---------- Data lines

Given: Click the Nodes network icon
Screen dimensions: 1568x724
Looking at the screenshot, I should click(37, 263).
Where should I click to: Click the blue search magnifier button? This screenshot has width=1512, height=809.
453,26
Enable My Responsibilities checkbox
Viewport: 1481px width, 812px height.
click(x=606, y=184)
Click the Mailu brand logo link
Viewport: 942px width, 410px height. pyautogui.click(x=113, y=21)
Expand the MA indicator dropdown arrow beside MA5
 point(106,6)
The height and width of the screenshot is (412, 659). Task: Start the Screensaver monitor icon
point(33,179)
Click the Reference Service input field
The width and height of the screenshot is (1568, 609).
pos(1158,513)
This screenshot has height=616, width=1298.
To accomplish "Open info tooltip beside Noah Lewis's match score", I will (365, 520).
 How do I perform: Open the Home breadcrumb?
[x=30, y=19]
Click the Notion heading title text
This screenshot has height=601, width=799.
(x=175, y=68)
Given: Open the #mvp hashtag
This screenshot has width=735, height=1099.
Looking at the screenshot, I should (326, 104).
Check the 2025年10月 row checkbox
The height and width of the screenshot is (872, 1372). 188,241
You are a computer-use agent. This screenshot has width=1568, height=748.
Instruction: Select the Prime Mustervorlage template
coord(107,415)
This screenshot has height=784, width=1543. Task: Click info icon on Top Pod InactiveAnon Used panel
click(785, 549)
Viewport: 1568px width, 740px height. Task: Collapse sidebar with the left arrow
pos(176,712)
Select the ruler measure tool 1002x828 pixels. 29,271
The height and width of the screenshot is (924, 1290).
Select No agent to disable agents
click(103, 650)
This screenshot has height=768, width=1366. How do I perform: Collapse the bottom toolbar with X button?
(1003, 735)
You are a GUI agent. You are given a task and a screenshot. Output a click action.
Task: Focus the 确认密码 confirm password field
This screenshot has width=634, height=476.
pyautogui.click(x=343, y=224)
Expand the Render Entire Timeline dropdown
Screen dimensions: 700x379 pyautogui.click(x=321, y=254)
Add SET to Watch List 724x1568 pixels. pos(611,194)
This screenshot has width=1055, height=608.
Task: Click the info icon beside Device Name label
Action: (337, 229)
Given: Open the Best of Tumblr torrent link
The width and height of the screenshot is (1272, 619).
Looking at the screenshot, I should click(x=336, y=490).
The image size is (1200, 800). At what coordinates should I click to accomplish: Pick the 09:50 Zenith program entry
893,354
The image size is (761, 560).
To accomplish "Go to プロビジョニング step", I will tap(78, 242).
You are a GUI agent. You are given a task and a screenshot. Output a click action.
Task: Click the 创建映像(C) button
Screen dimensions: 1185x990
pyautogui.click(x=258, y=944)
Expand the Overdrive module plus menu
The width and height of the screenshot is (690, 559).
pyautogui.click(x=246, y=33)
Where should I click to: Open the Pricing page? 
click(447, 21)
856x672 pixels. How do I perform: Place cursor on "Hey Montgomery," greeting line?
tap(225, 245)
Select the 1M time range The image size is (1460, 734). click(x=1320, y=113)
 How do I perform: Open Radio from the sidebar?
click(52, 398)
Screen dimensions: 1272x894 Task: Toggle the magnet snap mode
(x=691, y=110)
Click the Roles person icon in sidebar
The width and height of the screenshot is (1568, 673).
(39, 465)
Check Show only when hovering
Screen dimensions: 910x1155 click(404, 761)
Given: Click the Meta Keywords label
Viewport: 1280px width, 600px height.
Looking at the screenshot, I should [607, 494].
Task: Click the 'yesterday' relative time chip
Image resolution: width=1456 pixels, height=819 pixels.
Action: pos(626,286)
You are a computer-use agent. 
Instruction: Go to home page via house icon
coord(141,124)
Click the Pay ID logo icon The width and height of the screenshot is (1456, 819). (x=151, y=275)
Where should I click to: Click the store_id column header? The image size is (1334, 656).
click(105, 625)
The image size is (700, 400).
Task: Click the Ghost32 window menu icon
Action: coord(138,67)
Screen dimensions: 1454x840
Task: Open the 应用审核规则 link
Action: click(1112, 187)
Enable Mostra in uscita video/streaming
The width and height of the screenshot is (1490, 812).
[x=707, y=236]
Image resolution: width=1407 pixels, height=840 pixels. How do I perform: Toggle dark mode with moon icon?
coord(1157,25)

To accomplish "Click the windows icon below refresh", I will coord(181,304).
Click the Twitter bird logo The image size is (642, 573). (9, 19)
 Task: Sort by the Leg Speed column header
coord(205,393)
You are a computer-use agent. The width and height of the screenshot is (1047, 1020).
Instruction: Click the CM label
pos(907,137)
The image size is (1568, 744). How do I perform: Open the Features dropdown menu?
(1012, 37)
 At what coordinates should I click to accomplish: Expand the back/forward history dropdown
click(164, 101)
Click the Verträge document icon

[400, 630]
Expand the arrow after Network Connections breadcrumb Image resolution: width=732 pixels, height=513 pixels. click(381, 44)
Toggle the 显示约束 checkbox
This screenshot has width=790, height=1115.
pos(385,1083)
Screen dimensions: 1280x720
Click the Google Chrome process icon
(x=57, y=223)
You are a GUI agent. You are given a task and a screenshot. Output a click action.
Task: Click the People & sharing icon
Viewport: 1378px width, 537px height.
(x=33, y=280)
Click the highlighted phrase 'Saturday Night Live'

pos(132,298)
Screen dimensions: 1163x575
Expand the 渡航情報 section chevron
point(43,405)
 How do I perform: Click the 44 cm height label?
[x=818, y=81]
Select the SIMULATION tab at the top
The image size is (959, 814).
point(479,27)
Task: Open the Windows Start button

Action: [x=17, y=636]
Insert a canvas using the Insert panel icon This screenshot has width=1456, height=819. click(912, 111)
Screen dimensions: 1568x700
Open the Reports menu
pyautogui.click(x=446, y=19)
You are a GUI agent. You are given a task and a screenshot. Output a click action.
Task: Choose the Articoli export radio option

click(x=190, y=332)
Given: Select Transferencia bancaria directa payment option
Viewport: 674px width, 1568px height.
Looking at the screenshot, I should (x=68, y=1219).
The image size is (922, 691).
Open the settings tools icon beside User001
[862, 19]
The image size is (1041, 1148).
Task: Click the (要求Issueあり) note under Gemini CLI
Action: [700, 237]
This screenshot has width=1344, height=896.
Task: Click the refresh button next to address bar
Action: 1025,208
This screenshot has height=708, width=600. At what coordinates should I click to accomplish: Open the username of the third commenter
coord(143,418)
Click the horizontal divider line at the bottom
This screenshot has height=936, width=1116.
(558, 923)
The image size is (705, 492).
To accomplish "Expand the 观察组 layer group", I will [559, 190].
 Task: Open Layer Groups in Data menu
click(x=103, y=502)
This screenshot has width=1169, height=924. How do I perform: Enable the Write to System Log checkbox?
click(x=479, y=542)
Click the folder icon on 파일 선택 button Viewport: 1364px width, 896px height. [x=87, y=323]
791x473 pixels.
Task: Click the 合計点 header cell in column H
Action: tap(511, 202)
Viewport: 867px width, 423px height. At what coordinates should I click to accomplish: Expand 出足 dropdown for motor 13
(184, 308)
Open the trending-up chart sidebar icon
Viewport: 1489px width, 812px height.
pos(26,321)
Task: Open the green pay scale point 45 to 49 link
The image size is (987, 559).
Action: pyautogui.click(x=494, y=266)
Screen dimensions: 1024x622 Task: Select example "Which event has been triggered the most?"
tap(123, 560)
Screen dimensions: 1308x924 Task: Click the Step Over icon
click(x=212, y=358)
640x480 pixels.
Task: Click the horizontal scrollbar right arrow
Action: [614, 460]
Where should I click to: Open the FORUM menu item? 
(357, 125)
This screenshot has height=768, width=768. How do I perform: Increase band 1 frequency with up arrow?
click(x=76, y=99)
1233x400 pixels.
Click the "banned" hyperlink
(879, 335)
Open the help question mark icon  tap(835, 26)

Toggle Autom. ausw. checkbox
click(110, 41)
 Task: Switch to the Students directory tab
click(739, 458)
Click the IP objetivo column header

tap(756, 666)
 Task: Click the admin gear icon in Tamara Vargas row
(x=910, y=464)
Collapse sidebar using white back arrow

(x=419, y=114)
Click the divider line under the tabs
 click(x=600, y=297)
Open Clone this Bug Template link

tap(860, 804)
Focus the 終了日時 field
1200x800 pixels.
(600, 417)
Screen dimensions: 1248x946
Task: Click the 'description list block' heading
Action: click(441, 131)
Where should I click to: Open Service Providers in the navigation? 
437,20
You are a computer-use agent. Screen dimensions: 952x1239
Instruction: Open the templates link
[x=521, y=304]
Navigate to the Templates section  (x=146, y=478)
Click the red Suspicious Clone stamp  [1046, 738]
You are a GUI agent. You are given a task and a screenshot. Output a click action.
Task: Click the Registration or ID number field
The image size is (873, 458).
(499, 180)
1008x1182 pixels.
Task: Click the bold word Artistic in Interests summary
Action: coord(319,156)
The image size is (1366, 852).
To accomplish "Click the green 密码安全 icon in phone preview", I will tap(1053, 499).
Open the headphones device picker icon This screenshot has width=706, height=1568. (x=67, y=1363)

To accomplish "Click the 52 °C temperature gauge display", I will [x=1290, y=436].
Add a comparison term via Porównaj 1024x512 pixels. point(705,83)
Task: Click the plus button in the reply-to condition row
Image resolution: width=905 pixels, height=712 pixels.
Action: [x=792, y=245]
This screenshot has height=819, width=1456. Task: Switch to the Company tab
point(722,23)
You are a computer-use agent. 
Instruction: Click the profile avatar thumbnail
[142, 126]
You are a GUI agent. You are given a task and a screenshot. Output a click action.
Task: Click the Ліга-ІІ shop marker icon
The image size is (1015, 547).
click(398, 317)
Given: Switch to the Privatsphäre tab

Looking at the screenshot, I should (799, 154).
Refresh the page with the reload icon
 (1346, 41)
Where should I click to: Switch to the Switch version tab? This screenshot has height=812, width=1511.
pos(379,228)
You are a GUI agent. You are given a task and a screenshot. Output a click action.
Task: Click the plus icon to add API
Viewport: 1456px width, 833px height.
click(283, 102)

--------------------

Your objective:
Copy out the lines of the listing above word for word, starting at the line containing "Select the 1M" and ending at the line containing "Looking at the screenshot, I should [607, 494].".

Answer:
Select the 1M time range The image size is (1460, 734). click(x=1320, y=113)
 How do I perform: Open Radio from the sidebar?
click(52, 398)
Screen dimensions: 1272x894 Task: Toggle the magnet snap mode
(x=691, y=110)
Click the Roles person icon in sidebar
The width and height of the screenshot is (1568, 673).
(39, 465)
Check Show only when hovering
Screen dimensions: 910x1155 click(404, 761)
Given: Click the Meta Keywords label
Viewport: 1280px width, 600px height.
Looking at the screenshot, I should [607, 494].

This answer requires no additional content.